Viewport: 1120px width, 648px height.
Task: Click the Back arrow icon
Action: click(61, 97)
**********
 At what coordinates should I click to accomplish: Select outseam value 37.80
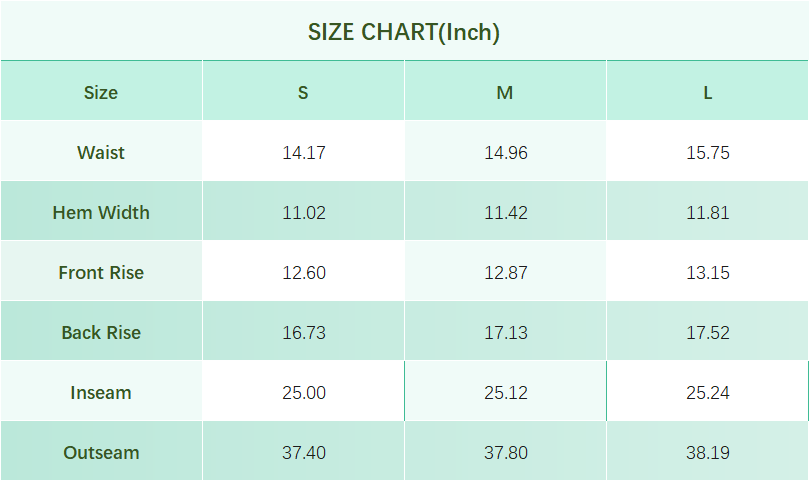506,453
**********
Your objective: Edit the part that opens with the line containing "Viewport: 1120px width, 648px height." and closes with the line containing "Action: click(61, 97)", replacing "Back arrow icon" with "back arrow button" and leaving all else unchanged.

Full response:
Viewport: 1120px width, 648px height.
Task: Click the back arrow button
Action: click(61, 97)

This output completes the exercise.